Dopo lo psicodramma continentale del debito greco, le quotidiane beghe sul numero dei rifugiati da redistribuire dopo che li si è tratti in salvo dal Mediterraneo e la firma dell'accordo sul nucleare iraniano, occorre che l'Unione europea si ponga un problema esistenziale.
Già, perché in questi ultimi 25 anni non è passato giorno in cui non ci sia stato motivo di biasimare l'“Europa”. Certo, le è stato assegnato il Premio Nobel per la Pace, ma a ben vedere si tratta di un riconoscimento del tutto immeritato o all'idea originaria. Sotto i suoi occhi la vicina Jugoslavia si è dilaniata, il “mare nostrum” è diventato la più grande fossa comune della storia moderna, e un po' dappertutto imperano populismo, egoismo, demagogia se non una vera e propria “reazione”...
Sí, ma tutto questo cosa c'entra con la visita di Renzi in Israele?
A più riprese, e da diverso tempo, Matteo Renzi si è dichiarato europeista, e non solo a seguito del (presunto) successo del suo Pd alle europee del 2014; se però vuol iniziare a esser preso in seria considerazione politica a livello continentale, e non solo in Italia per le dichiarazioni stampa di rito a seguito delle riunione del Consiglio europeo che gli vengono trasmesse a reti unificate, occorre che si assuma la responsabilità politica di passare da vuote espressioni tipo “generazione Erasmus” a un recupero pienamente politico del progetto federalista europeo.

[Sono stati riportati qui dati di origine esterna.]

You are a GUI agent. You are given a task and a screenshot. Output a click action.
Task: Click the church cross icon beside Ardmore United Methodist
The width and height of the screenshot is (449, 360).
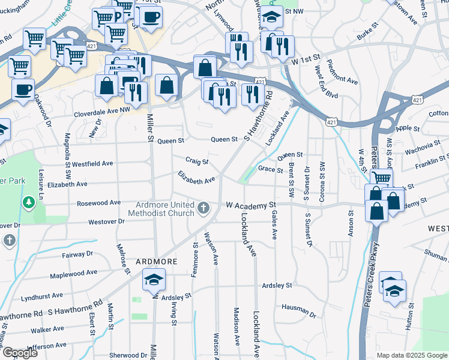click(x=203, y=208)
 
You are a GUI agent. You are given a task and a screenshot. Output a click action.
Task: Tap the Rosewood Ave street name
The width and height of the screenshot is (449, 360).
click(x=98, y=203)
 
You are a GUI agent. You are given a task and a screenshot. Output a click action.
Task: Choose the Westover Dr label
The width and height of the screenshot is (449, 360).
click(x=106, y=221)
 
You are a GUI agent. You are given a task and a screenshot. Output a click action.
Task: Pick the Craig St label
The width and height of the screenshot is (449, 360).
click(x=196, y=161)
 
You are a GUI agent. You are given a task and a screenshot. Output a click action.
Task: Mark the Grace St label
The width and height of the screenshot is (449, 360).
click(x=270, y=170)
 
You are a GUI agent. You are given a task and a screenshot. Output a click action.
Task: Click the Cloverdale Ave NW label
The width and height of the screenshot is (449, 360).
click(x=101, y=113)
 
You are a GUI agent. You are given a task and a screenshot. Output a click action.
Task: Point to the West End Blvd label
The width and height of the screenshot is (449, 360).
click(x=325, y=84)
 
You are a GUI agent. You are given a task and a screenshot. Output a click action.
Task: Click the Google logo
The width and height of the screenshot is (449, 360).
click(x=20, y=353)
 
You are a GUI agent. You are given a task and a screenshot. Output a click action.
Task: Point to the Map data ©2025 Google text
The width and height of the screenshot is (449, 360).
click(x=411, y=355)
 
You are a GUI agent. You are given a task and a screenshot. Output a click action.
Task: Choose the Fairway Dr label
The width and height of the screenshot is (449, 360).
click(x=77, y=254)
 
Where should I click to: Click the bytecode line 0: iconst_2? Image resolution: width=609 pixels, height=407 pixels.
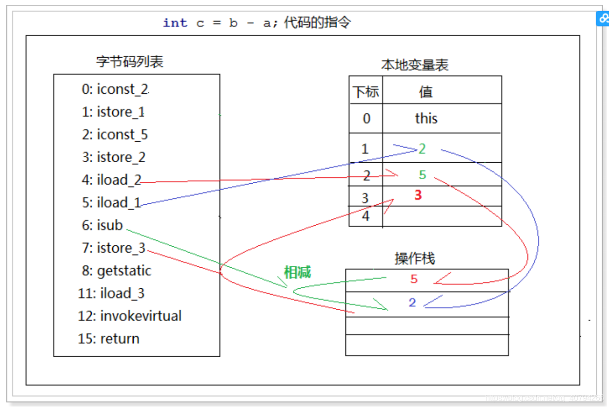click(115, 89)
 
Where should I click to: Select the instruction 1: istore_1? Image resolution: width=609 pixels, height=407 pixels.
click(113, 112)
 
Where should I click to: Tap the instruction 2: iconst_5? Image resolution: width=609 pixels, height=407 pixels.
click(115, 134)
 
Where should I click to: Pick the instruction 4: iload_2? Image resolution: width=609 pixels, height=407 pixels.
click(112, 180)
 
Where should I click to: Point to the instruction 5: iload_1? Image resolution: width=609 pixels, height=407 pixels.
click(112, 202)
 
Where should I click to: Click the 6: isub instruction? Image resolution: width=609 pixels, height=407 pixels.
click(102, 225)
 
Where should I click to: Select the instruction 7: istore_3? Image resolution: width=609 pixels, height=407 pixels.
click(114, 248)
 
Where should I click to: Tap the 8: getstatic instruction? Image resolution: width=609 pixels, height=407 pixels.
click(117, 271)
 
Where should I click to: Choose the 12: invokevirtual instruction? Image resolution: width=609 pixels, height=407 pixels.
click(130, 316)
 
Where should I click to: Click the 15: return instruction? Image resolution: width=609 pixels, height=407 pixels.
click(109, 339)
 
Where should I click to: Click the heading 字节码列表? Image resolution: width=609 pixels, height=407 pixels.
click(130, 62)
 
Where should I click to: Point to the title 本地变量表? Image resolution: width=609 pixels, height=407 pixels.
click(415, 65)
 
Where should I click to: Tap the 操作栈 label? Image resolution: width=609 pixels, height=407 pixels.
click(414, 258)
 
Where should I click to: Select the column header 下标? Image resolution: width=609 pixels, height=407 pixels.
click(366, 92)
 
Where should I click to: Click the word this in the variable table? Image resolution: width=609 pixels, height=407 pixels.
click(426, 118)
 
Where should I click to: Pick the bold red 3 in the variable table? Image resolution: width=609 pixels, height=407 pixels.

Malgrado le autocritiche e la solidarietà umana col popolo greco di queste ultime settimane, tra i 28 Stati membri dell'Ue non mi pare che abbondino convinzioni federaliste; ci vuole quindi uno “straniamento” una “rottamazione” dei timori “social-burocratici” o del “neo-sovranismo” imperante e per far ciò sollevare la questione in un paese che, malgrado tutto - o forse a sua insaputa - resta fortemente attaccato all'Europa, e non solo per via della seconda cittadinanza di una buona metà della sua popolazione, potrebbe esser la scossa buona alla paralisi politica continentale.
L'Europa politica può nascere se si confronta con chi, al suo esterno, non ha tutti i paracaduti (o le paraculate) che hanno consentito quello che è successo con la Grecia due settimane fa: Israele è il partner ideale per porsi un problema esistenziale. Ma bisogna volerlo e quindi provarci.